3. The Appellant was convicted in the main charge on his own plea of guilt and was sentenced to 8 years imprisonment in each limb of the charge to run concurrently. He was however dissatisfied with both the conviction and sentence and sought to appeal on the grounds that the 8-year sentence for each was excessive as it meant he would serve more than 14 years in prison.
4. The Appellant in his submissions contended that the main charge upon which he was convicted and sentence was bad due to duplicity. He argued that the duplicity compromised the fairness of the process because he did not understand exactly what he was being charged with. He relied on the case of Republic Vs Mongella (1934) EACA 152.
5. He also submitted that the sentence imposed was contrary to guideline of section 14(3)(a) & (4) of the CPC. He contended that judgment issued ordered that he serve 8 years in each count concurrently but the committal warrant indicated that he was serve the 8 years sentence of each limb consecutively.
6. The Respondent opposed the appeal on grounds that the sentence imposed was adequate.
7. After considering the grounds of appeal, submissions thereon and evidence adduced in the trial Court, I find that the main issues raised by the Appellant in his appeal are firstly, whether the charge sheet was defective for duplicity; and secondly, whether the 8 year sentence on each limb was to run concurrently or consecutively.
8. I have analyzed and re-evaluated the evidence on record to make my own findings and draw my own conclusions, in line with what was stated by the Court of Appeal in Nzivo vs. Republic Criminal Appeal No. 81 of 2003 [2005] 1 KLR PG 700. In the stated case, the learned Judges of Appeal, Tunoi, O’kubasu and Waki JJA, held inter alia that:
“ An Appellant on a first appeal is entitled to expect the evidence as a whole to be submitted to a fresh and exhaustive examination and to the appellate courts’ own decision on the evidence.
The first appellate court must itself weigh conflicting evidence and draw its own conclusions. It is not the function of the first appellate court merely to scrutinize the evidence to see if there was some evidence to support the lower court’s findings and conclusions; it must make its own findings and draw its own conclusions. Only then can it decide whether the magistrate’s findings should be supported. In doing so, it should make allowance for the fact that the trial court has had the advantage of hearing and seeing the witnesses.”

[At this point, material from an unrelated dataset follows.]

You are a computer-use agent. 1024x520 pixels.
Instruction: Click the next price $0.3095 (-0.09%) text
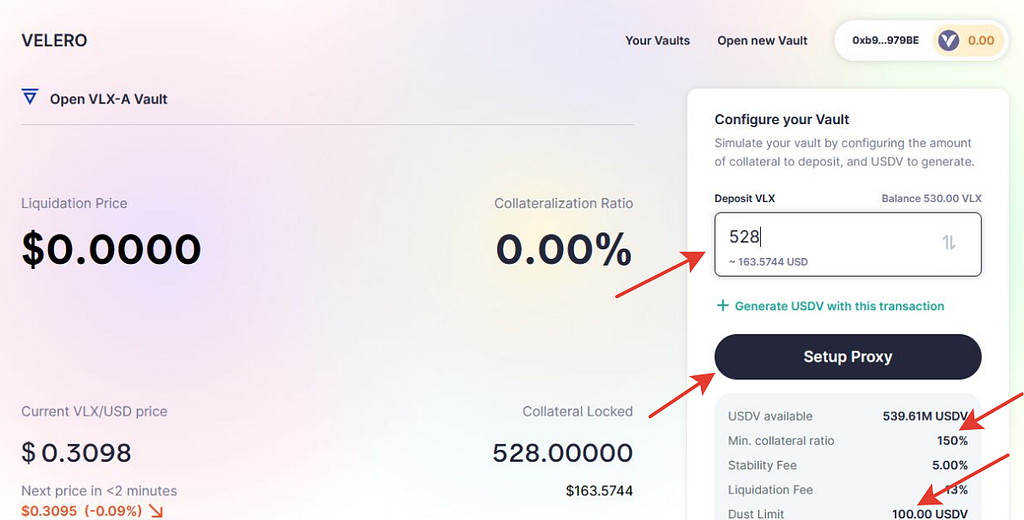point(82,511)
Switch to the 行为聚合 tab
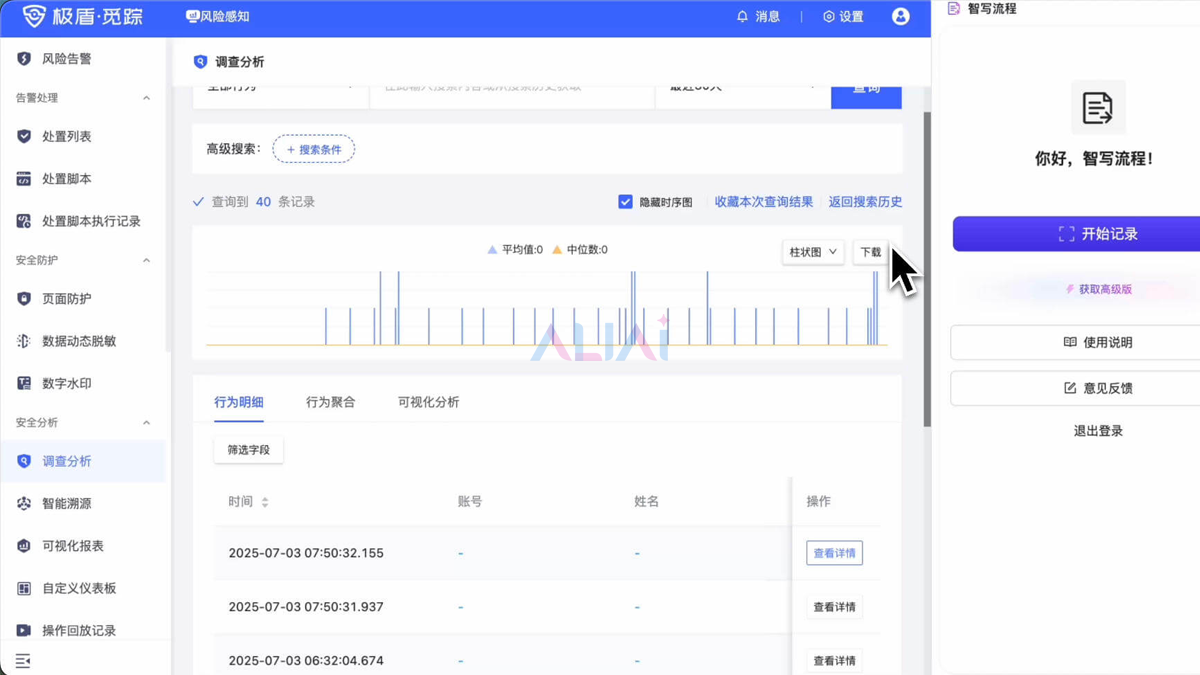This screenshot has width=1200, height=675. (x=330, y=402)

9. On the first issue, the rule against duplicity provides that the prosecution must not allege the commission of two or more offences in a single charge in a charge sheet. Such a charge is sometimes said to be 'duplex' or 'duplicitous'. The rule stems from two important principles: firstly, as a matter of fairness, a person charged with a criminal offence is entitled to know the crime that they are alleged to have committed, so they can either prepare and/or present the appropriate defence. Secondly, the court hearing the charge must also know what is alleged so that it can determine the relevant evidence, consider any possible defences and determine the appropriate punishment in the event of a conviction.

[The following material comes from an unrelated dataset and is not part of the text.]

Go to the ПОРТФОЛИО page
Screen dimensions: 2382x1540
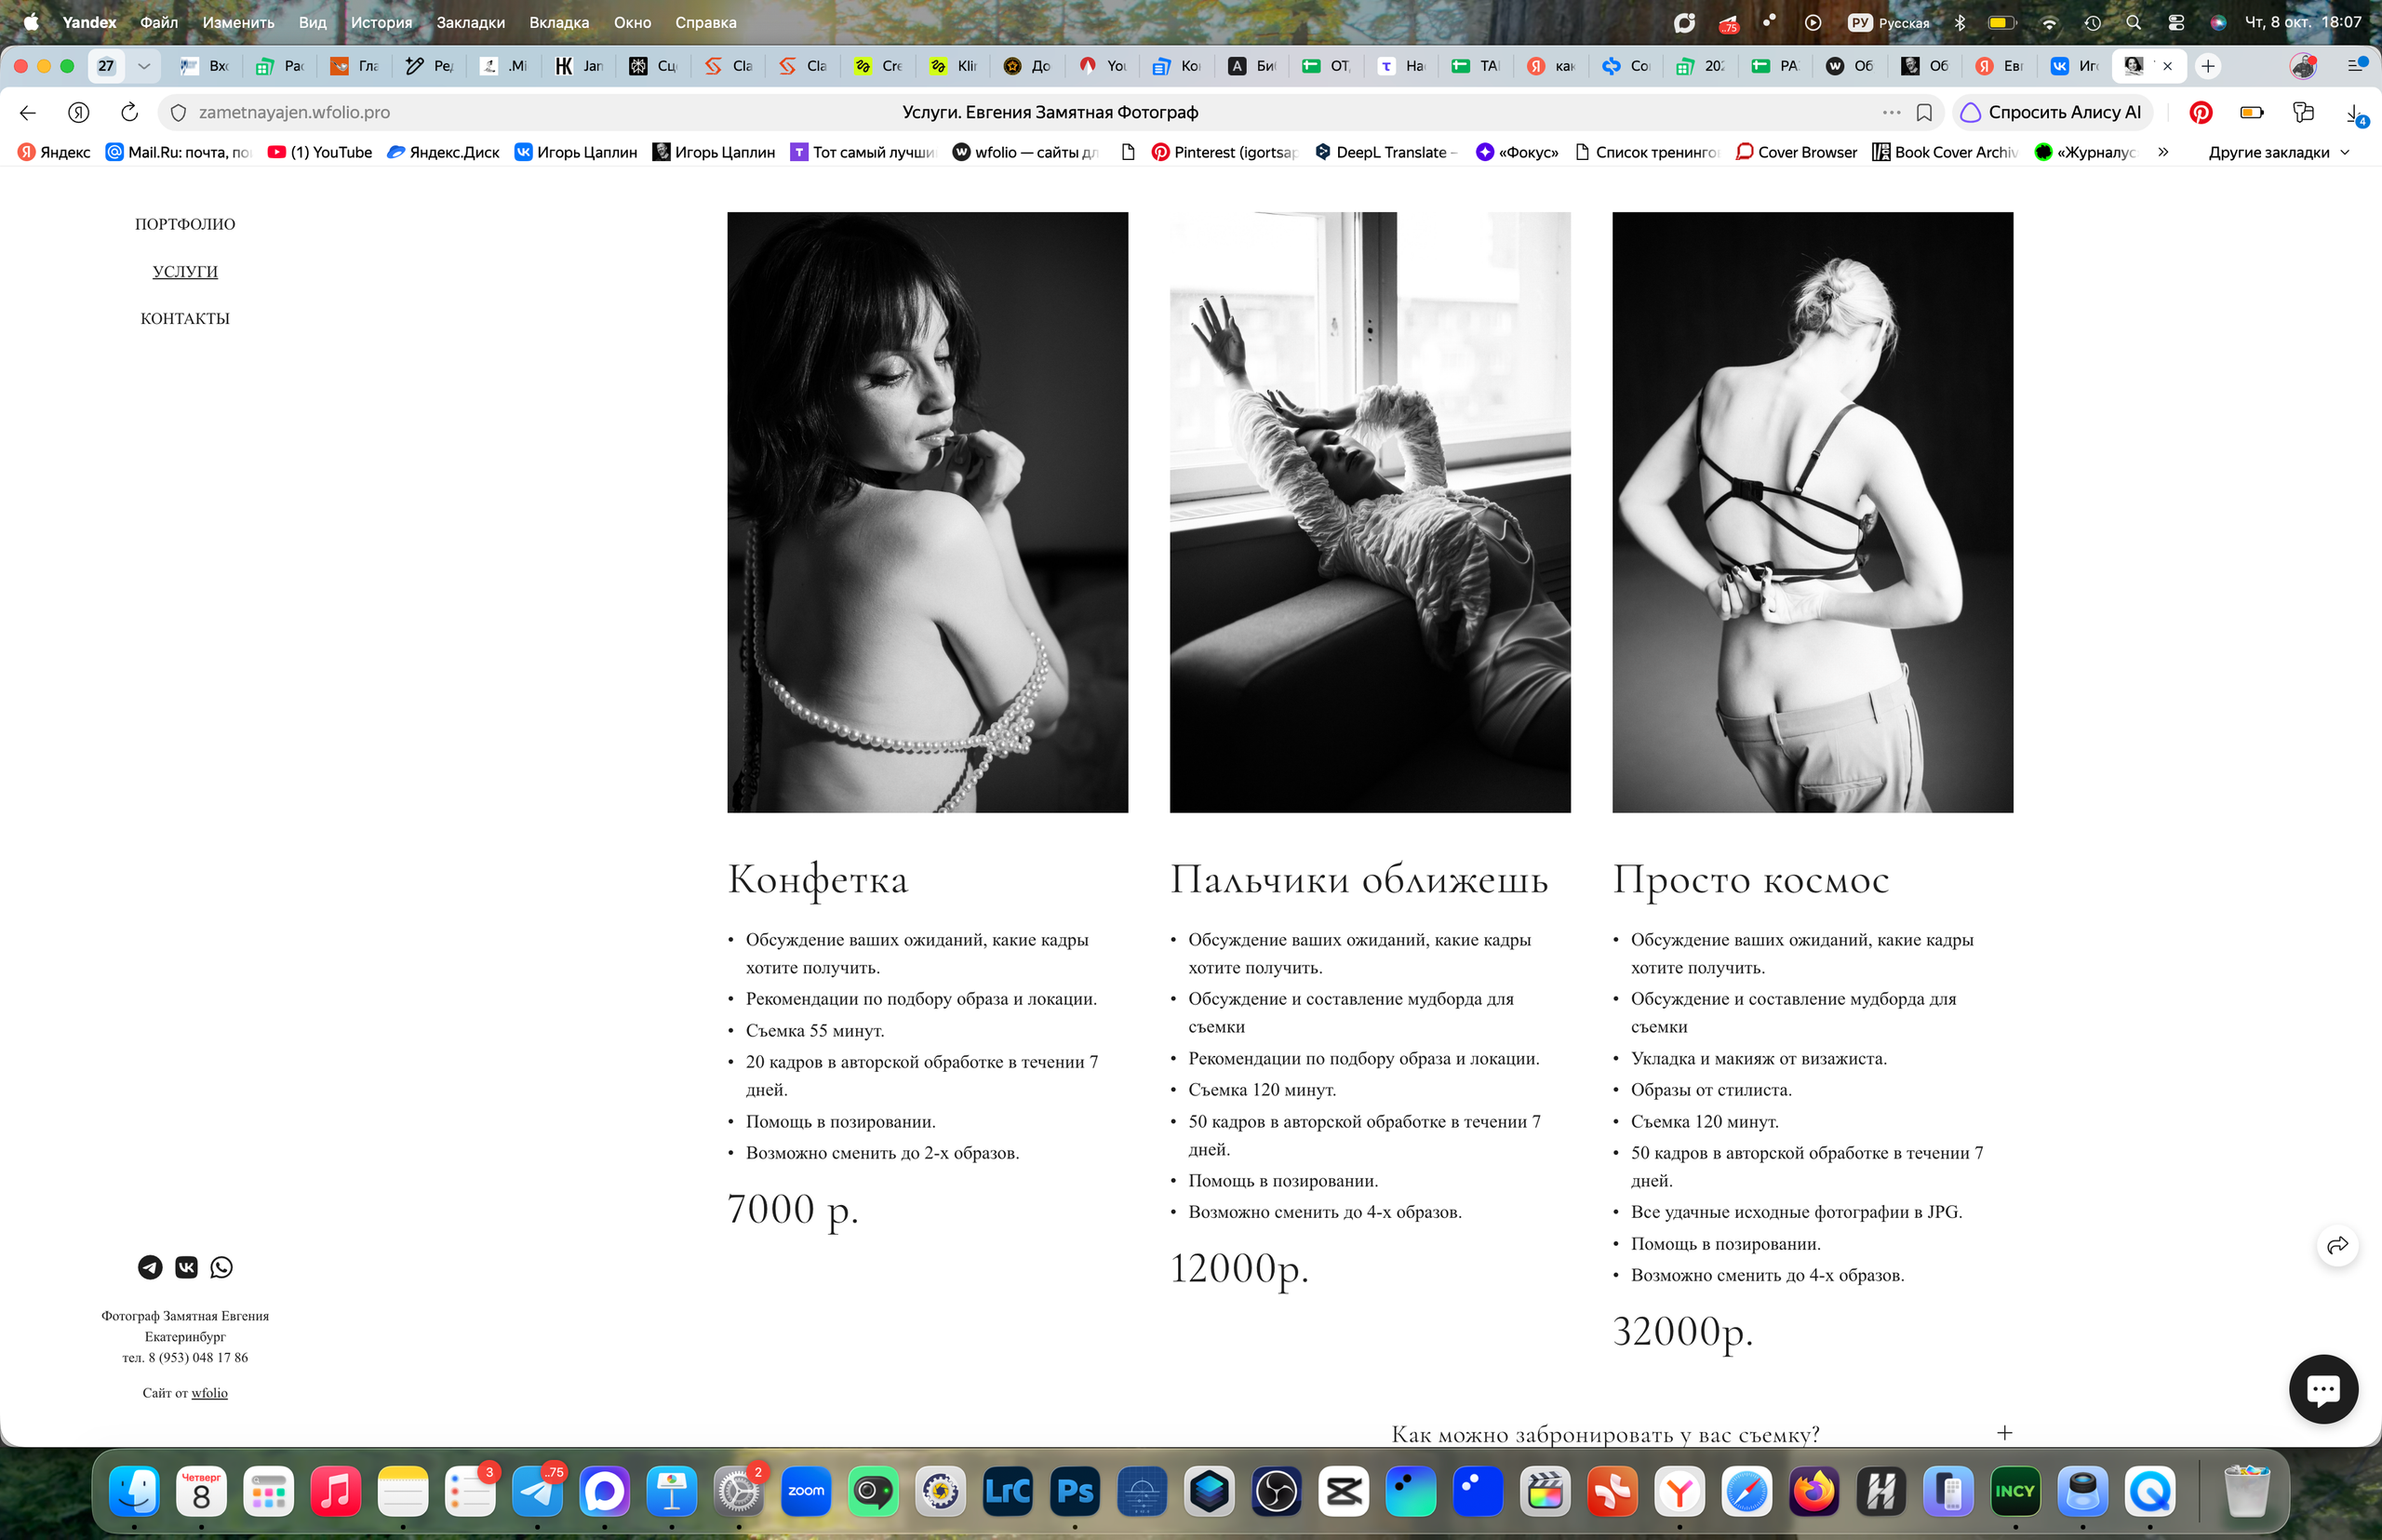pos(185,224)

10. The Appellant was charged with an offence under section 304 (2) of Penal Code which describes provides inter-alia;
Any person who - breaks and enters any building, tent or vessel used as a human dwelling with intent to commit a felony therein; or having entered any building, tent or vessel used as a human dwelling with intent to commit a felony therein, or having committed a felony in any such building, tent or vessel, breaks out thereof, is guilty of the felony termed housebreaking and is liable to imprisonment for seven years.
(2) If the offence is committed in the night, it is termed burglary, and the offender is liable to imprisonment for ten years.
Section 279(b)If the theft is committed under any of the circumstances following, that is to say - (a) if the thing is stolen from the person of another; (b) if the thing is stolen in a dwelling-house, and its value exceeds one hundred shillings, or the offender at or immediately before or after the time of stealing uses or threatens to use violence to any person in the dwelling-house
11. In his submission he contended that the count was bad for duplicity and that his sentence on the two counts amounted to failure of justice and relied on the case of Republic Vs Mongella (supra). The upshot of the foregoing case is that if the accused had not been embarrassed or prejudiced in fact when making his defense on a duplex count then his conviction ought to stand.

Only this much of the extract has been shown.